_What to work on_. Please give back, word for word, each line from the start of the entries through the one in which "Open Bulens Gerard's profile avatar" is found.

_Task inputs_.
□ □ □ □

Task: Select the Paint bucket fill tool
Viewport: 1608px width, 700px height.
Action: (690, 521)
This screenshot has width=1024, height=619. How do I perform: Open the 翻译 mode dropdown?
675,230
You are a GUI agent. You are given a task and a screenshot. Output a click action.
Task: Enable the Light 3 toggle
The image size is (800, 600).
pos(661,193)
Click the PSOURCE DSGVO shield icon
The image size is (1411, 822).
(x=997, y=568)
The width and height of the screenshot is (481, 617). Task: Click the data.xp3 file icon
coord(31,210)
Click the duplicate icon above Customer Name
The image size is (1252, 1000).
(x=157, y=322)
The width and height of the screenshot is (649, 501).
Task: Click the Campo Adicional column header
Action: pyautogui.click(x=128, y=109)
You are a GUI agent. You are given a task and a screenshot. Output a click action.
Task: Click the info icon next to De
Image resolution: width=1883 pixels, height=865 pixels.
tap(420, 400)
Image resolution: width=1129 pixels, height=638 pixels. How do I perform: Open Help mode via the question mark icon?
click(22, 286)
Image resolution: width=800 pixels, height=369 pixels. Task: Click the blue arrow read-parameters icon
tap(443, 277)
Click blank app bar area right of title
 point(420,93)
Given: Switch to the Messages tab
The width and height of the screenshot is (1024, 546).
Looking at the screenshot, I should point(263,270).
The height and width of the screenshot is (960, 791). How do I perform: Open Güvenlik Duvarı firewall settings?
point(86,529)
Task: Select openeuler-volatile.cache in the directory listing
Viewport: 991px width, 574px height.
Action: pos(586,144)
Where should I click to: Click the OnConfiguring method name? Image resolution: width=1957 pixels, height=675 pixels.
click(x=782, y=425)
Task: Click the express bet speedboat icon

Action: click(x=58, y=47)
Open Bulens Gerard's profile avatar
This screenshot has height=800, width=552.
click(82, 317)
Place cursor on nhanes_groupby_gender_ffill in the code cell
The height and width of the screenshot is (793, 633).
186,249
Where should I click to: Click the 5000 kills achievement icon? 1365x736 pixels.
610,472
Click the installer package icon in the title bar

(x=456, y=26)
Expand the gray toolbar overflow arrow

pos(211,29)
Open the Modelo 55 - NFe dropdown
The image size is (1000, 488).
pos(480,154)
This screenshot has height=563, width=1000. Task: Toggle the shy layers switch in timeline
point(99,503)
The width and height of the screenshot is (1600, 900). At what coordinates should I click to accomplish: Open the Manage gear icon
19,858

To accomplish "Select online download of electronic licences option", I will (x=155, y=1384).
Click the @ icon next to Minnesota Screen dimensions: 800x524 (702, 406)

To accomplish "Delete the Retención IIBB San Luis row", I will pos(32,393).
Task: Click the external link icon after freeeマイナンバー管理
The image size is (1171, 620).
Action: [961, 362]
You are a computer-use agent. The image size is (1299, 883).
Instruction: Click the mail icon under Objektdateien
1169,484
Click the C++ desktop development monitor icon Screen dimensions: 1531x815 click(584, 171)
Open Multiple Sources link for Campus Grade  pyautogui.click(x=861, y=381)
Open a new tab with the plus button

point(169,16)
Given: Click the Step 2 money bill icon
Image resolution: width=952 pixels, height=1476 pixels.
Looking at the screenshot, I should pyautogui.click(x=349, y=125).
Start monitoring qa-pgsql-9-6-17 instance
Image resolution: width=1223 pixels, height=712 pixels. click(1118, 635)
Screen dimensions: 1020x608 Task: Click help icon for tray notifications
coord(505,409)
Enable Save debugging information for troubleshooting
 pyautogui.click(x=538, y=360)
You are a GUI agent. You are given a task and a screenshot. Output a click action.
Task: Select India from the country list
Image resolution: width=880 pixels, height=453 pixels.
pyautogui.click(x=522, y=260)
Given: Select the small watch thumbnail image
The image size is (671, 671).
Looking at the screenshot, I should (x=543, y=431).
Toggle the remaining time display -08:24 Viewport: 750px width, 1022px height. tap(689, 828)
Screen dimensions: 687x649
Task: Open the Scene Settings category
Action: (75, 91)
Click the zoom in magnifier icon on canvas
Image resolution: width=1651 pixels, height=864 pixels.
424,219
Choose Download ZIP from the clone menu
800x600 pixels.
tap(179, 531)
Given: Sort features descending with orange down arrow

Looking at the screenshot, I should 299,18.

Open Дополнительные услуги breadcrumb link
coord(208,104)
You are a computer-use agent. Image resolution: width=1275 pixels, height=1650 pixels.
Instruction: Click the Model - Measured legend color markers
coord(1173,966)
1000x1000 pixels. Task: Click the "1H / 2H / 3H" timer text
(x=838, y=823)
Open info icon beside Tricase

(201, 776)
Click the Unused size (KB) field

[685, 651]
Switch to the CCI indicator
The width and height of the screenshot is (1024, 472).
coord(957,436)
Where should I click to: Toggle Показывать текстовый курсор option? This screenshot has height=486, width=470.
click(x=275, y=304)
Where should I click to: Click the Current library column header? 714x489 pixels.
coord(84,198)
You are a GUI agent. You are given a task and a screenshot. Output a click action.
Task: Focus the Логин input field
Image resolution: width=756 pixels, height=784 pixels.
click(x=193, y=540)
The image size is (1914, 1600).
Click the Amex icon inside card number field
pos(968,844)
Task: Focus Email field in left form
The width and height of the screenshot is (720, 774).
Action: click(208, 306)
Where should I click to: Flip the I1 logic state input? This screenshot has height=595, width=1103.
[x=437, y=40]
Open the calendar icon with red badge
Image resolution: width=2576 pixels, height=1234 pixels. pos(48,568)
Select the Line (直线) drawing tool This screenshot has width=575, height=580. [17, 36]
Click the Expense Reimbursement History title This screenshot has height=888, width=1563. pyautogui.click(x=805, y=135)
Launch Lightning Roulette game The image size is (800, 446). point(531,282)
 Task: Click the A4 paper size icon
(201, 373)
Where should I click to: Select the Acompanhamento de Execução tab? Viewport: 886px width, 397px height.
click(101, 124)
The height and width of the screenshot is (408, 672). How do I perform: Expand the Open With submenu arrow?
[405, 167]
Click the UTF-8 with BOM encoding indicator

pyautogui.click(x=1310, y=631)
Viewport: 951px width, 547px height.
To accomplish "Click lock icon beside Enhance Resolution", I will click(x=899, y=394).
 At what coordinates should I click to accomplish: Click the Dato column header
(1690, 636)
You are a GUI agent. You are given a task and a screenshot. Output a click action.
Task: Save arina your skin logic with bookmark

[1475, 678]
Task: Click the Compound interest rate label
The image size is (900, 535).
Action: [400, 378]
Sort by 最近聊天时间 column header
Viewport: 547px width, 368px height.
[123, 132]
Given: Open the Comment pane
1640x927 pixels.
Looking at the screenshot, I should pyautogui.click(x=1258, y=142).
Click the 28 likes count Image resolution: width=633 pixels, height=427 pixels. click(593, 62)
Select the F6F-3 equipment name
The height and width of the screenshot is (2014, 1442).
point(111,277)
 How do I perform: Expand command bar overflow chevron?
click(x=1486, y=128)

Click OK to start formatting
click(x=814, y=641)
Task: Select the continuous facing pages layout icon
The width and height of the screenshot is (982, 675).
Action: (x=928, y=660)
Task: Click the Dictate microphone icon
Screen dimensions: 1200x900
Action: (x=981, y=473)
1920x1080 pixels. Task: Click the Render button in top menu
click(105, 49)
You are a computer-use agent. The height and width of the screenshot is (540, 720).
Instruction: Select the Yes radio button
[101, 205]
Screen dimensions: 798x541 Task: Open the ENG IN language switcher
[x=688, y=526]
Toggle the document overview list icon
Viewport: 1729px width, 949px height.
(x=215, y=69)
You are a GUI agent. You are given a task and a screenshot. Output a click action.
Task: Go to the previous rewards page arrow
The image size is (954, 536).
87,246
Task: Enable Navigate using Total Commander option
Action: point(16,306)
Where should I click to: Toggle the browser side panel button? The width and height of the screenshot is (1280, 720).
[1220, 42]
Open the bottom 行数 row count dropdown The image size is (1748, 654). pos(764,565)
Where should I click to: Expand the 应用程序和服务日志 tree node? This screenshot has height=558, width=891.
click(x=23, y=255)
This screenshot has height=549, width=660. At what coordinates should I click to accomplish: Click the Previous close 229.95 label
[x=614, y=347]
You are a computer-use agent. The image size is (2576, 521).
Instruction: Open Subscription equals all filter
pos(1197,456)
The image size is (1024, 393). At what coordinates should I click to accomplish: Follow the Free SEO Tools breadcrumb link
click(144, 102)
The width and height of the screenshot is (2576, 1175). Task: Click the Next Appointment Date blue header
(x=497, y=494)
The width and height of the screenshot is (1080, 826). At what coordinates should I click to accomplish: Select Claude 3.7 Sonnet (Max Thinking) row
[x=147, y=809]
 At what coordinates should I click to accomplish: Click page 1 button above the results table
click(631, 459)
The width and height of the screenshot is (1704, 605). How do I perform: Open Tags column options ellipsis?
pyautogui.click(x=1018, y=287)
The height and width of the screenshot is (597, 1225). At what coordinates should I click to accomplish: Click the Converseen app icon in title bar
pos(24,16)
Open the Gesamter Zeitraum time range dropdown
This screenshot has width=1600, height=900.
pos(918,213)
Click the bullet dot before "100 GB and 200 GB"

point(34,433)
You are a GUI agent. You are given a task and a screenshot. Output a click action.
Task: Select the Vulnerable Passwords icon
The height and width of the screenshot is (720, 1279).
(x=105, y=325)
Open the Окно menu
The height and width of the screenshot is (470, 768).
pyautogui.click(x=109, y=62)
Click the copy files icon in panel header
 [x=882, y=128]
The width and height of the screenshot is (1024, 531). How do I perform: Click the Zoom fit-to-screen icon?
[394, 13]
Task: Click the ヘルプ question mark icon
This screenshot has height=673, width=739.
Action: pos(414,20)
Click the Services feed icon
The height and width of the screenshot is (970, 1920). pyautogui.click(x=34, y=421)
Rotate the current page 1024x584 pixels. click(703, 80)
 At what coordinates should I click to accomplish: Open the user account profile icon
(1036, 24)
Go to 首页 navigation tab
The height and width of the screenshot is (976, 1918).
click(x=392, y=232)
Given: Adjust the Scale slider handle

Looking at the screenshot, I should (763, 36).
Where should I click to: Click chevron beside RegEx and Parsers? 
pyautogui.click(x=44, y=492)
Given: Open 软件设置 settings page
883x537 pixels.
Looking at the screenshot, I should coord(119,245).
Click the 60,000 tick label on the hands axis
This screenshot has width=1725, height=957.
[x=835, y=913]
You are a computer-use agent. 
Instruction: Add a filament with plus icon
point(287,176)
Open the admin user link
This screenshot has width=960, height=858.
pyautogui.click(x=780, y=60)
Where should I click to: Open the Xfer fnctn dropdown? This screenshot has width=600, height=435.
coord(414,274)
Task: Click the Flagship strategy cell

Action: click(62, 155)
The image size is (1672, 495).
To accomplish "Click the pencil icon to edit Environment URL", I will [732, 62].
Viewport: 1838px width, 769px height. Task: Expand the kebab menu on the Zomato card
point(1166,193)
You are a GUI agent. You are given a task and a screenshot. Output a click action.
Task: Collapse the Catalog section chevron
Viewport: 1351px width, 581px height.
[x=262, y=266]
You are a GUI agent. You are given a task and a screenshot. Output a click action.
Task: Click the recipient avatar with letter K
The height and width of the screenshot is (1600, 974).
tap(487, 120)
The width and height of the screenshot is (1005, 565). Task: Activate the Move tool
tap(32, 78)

□ □ □ □

_Output of the exercise_.
Task: Select the Paint bucket fill tool
Viewport: 1608px width, 700px height.
Action: (690, 521)
This screenshot has width=1024, height=619. How do I perform: Open the 翻译 mode dropdown?
675,230
You are a GUI agent. You are given a task and a screenshot. Output a click action.
Task: Enable the Light 3 toggle
The image size is (800, 600).
pos(661,193)
Click the PSOURCE DSGVO shield icon
The image size is (1411, 822).
(x=997, y=568)
The width and height of the screenshot is (481, 617). Task: Click the data.xp3 file icon
coord(31,210)
Click the duplicate icon above Customer Name
The image size is (1252, 1000).
(x=157, y=322)
The width and height of the screenshot is (649, 501).
Task: Click the Campo Adicional column header
Action: pyautogui.click(x=128, y=109)
You are a GUI agent. You are given a task and a screenshot. Output a click action.
Task: Click the info icon next to De
Image resolution: width=1883 pixels, height=865 pixels.
tap(420, 400)
Image resolution: width=1129 pixels, height=638 pixels. How do I perform: Open Help mode via the question mark icon?
click(22, 286)
Image resolution: width=800 pixels, height=369 pixels. Task: Click the blue arrow read-parameters icon
tap(443, 277)
Click blank app bar area right of title
 point(420,93)
Given: Switch to the Messages tab
The width and height of the screenshot is (1024, 546).
Looking at the screenshot, I should point(263,270).
The height and width of the screenshot is (960, 791). How do I perform: Open Güvenlik Duvarı firewall settings?
point(86,529)
Task: Select openeuler-volatile.cache in the directory listing
Viewport: 991px width, 574px height.
Action: pos(586,144)
Where should I click to: Click the OnConfiguring method name? Image resolution: width=1957 pixels, height=675 pixels.
click(x=782, y=425)
Task: Click the express bet speedboat icon

Action: click(x=58, y=47)
Open Bulens Gerard's profile avatar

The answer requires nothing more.